(WHAT NEEDS TO BE DONE)
Retype the line in which "Screen dimensions: 1146x753" appears, then every line after it until the records end. Leave out the pictures.

——

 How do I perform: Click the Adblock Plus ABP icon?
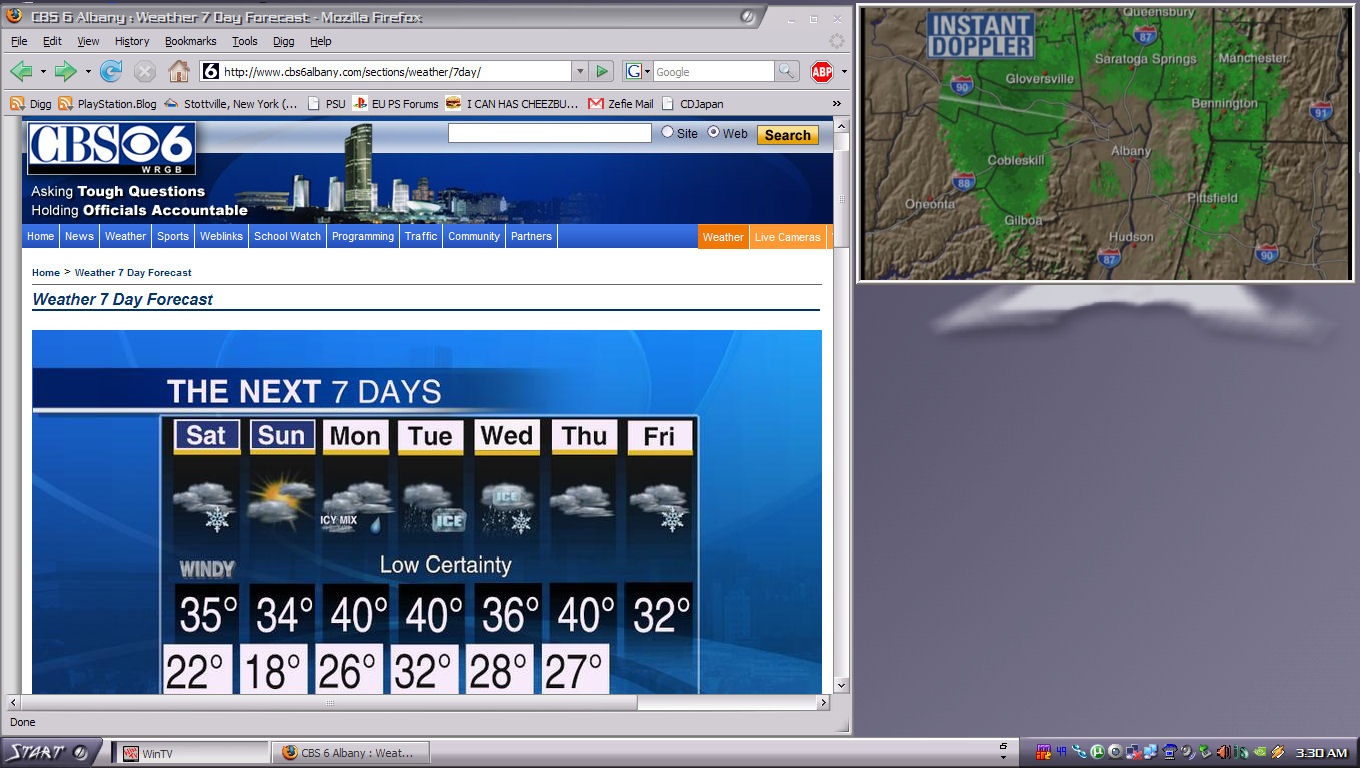(x=821, y=72)
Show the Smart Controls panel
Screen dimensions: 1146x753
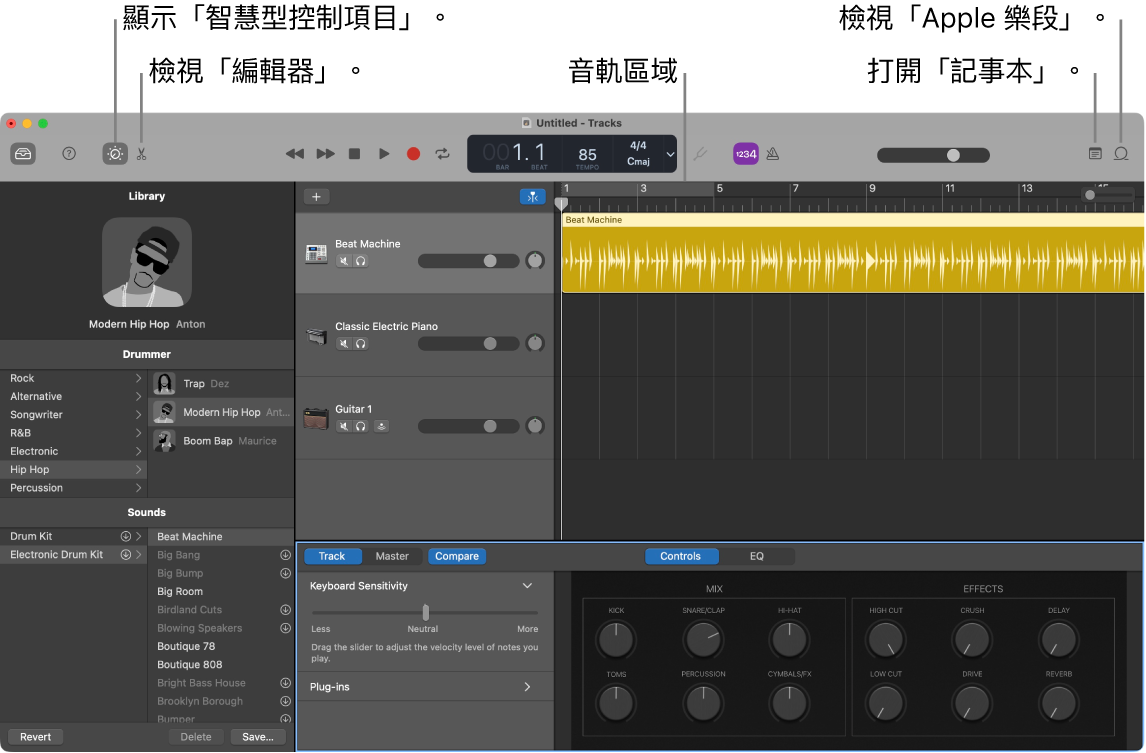tap(114, 153)
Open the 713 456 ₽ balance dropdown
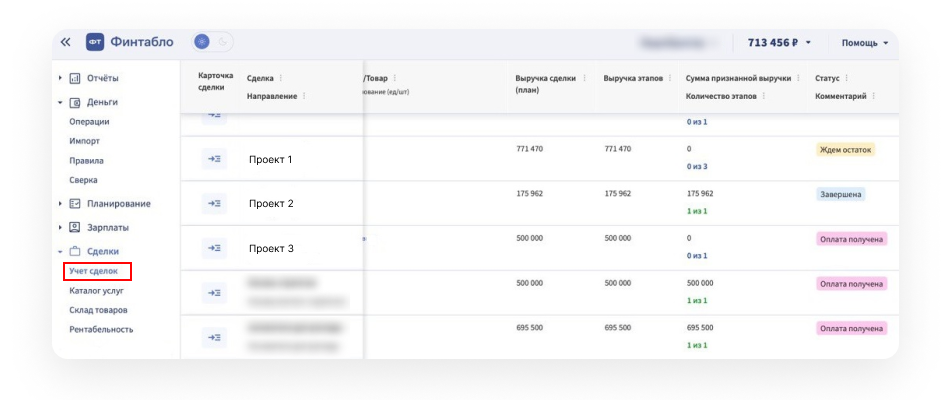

——

(RESULT OF THE TASK)
Screen dimensions: 1146x753
tap(114, 153)
Open the 713 456 ₽ balance dropdown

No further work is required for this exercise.